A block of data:
■ ■ ■ ■
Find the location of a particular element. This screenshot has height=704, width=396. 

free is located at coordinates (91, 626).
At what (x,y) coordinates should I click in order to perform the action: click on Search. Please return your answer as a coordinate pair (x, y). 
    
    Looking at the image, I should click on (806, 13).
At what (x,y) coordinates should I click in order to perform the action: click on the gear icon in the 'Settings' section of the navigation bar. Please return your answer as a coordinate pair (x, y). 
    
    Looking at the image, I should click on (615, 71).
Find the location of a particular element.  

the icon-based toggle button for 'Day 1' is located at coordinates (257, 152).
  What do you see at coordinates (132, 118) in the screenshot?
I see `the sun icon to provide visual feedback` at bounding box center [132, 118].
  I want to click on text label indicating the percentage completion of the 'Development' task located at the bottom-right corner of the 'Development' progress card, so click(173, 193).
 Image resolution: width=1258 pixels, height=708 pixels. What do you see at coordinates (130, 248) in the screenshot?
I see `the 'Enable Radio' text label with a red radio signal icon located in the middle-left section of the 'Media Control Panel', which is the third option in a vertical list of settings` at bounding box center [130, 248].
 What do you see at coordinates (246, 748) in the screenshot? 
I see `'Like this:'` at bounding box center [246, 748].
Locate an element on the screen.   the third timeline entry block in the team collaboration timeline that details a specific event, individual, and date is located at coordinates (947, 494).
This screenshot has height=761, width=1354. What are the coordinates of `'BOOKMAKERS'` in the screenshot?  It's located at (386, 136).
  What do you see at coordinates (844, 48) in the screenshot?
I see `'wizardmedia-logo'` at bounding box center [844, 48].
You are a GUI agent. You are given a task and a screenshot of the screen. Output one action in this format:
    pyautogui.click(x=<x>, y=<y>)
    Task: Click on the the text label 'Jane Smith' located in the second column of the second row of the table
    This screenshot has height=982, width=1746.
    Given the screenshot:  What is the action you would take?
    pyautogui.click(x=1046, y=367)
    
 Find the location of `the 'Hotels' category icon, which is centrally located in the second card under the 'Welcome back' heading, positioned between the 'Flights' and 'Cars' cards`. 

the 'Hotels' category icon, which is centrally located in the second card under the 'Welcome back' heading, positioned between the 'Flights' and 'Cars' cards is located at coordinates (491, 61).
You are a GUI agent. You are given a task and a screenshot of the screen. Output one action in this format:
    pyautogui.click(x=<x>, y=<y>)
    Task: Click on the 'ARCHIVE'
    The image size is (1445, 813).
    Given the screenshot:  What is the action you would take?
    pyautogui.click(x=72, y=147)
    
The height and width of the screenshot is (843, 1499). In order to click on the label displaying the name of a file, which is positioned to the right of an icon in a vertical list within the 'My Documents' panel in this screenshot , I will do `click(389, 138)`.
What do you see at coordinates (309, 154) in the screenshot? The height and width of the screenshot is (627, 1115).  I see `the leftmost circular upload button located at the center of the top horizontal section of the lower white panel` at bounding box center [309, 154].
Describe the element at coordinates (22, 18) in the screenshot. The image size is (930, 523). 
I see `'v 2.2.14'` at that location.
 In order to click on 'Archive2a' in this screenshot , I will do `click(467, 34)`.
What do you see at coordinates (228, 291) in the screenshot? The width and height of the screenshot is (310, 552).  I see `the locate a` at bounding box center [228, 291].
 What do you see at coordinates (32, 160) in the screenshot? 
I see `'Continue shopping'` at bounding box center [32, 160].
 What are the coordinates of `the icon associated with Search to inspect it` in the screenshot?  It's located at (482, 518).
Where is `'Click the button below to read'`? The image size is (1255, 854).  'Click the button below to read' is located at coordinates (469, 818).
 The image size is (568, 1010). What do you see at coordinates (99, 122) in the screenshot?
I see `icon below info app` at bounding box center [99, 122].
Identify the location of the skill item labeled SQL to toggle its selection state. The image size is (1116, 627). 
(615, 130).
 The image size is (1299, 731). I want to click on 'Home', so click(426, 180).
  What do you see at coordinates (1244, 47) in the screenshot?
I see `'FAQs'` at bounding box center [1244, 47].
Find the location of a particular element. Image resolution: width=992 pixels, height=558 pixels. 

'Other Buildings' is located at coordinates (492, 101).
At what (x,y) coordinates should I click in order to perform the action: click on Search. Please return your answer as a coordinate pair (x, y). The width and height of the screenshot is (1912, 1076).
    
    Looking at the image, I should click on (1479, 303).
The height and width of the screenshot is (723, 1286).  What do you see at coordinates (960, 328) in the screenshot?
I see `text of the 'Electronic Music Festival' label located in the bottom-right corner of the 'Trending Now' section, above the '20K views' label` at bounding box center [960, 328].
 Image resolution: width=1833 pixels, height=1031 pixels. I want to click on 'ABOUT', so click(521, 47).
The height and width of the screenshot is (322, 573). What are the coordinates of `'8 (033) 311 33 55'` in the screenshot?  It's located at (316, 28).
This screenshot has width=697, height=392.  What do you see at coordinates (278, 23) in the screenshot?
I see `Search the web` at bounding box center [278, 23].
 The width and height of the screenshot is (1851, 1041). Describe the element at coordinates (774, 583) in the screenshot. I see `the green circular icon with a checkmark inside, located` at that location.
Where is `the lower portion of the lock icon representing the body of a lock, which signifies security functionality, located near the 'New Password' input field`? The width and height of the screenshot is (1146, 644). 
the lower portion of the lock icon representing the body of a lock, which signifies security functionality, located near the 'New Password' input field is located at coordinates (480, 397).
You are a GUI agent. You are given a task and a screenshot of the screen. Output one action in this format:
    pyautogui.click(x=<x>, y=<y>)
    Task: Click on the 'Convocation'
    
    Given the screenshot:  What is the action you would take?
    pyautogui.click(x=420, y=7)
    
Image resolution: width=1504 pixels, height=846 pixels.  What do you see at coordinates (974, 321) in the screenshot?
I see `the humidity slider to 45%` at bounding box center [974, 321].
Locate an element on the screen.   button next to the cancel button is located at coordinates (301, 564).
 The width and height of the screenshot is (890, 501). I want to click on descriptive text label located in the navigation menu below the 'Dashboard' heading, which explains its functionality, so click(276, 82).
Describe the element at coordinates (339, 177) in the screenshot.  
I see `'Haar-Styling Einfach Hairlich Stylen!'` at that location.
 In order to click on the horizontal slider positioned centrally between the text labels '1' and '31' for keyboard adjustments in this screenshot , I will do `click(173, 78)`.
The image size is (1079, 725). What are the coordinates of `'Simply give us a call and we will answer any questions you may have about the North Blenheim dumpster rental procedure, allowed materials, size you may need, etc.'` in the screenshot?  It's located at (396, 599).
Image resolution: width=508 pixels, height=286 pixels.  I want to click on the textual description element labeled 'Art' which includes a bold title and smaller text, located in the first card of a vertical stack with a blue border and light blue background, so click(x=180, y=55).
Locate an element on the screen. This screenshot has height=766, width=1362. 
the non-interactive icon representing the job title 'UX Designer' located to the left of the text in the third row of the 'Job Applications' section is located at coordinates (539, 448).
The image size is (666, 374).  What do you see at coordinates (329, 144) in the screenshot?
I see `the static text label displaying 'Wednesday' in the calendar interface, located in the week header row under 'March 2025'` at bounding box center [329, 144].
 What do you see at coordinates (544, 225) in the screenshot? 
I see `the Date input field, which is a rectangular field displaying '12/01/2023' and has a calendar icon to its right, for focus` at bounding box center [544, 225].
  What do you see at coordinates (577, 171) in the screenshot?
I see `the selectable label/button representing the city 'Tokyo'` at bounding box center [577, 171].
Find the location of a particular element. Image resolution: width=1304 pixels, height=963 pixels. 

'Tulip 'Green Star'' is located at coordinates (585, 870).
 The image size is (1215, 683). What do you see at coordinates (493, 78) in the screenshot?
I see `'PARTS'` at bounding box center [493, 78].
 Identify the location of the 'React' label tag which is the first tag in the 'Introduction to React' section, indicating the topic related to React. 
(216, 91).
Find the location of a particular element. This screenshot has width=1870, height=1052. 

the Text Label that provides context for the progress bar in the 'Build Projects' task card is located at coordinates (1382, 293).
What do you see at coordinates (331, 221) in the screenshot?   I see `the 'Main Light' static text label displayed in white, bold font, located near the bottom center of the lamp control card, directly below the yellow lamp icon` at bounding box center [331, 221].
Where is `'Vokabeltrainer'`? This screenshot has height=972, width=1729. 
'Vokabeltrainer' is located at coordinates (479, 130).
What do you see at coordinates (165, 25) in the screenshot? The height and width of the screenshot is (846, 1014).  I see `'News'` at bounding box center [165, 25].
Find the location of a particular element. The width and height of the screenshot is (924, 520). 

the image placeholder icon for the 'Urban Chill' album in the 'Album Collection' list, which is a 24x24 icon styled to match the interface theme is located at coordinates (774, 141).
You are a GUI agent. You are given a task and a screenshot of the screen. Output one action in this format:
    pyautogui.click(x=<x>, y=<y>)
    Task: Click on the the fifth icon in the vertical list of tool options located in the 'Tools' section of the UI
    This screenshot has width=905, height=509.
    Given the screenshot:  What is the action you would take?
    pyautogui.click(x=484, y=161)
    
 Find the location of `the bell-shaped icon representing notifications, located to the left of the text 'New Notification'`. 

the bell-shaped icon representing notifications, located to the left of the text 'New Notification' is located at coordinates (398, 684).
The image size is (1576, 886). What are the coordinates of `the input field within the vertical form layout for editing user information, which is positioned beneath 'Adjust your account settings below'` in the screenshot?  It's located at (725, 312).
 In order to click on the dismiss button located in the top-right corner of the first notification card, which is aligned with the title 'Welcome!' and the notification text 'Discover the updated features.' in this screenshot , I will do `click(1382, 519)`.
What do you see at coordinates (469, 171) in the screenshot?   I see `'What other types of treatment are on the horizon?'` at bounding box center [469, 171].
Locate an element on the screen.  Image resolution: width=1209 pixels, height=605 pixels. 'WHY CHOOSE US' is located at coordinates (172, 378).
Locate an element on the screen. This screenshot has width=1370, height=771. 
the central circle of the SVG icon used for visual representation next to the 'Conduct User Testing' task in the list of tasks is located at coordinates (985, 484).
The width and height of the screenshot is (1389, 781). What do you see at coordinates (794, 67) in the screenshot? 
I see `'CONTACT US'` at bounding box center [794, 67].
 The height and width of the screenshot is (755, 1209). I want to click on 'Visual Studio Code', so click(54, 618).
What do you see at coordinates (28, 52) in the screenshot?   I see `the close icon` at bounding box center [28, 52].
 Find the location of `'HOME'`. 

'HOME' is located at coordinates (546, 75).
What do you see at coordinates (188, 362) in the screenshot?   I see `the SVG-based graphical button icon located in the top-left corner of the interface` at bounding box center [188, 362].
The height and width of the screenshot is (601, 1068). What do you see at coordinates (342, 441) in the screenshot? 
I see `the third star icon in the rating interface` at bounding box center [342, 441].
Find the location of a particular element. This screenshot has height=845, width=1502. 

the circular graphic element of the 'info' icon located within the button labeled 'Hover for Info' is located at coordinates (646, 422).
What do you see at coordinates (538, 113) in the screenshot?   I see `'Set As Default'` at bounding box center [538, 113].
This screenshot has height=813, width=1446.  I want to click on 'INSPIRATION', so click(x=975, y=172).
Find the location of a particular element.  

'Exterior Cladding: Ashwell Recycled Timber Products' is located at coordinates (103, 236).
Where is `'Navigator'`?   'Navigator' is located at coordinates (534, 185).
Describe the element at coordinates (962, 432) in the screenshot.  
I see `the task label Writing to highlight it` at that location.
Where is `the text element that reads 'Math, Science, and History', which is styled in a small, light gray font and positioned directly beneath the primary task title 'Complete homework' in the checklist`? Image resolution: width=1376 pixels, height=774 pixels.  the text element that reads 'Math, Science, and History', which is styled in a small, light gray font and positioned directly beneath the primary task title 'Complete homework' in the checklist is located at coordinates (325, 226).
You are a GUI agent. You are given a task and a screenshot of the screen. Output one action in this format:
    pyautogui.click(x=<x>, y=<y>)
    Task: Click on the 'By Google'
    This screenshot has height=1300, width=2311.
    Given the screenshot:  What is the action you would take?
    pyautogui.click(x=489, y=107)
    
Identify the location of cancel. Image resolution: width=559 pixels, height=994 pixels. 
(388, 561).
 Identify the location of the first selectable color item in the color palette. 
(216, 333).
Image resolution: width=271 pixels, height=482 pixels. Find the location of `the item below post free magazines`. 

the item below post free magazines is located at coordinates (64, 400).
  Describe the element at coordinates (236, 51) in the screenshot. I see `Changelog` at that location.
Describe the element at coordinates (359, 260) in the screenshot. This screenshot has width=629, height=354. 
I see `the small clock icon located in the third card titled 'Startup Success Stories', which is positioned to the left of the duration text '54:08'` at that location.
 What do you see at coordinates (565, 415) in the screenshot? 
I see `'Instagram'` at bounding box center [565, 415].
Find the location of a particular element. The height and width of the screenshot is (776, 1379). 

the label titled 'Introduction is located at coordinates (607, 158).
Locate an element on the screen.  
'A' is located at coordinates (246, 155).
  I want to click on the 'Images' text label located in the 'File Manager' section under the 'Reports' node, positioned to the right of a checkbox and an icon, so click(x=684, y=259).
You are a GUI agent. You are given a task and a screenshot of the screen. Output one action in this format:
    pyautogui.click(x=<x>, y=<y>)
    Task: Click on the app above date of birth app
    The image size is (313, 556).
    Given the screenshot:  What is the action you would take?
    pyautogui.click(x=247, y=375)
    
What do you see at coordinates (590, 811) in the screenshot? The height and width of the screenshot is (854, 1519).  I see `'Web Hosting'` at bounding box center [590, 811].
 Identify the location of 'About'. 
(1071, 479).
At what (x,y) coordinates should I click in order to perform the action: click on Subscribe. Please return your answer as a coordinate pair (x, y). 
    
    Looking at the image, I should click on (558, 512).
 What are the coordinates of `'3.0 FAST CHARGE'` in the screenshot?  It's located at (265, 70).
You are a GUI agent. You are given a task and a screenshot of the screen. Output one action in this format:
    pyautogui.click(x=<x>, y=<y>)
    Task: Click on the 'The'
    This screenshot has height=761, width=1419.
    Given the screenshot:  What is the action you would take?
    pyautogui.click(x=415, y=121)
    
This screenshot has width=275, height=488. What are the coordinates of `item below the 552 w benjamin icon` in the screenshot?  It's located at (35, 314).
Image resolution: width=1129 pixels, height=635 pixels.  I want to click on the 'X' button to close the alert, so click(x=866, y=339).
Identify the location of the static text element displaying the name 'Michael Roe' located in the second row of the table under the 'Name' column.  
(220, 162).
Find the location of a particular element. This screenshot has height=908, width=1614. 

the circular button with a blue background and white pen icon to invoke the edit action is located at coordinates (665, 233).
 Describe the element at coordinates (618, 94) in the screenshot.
■ ■ ■ ■
### Task description
Copy out word for word the lines of the data above, from the line containing "Describe the element at coordinates (359, 260)" down to the line containing "coordinates (246, 155).", including both of those lines.

### Exercise answer
Describe the element at coordinates (359, 260) in the screenshot. This screenshot has width=629, height=354. 
I see `the small clock icon located in the third card titled 'Startup Success Stories', which is positioned to the left of the duration text '54:08'` at that location.
 What do you see at coordinates (565, 415) in the screenshot? 
I see `'Instagram'` at bounding box center [565, 415].
Find the location of a particular element. The height and width of the screenshot is (776, 1379). 

the label titled 'Introduction is located at coordinates (607, 158).
Locate an element on the screen.  
'A' is located at coordinates (246, 155).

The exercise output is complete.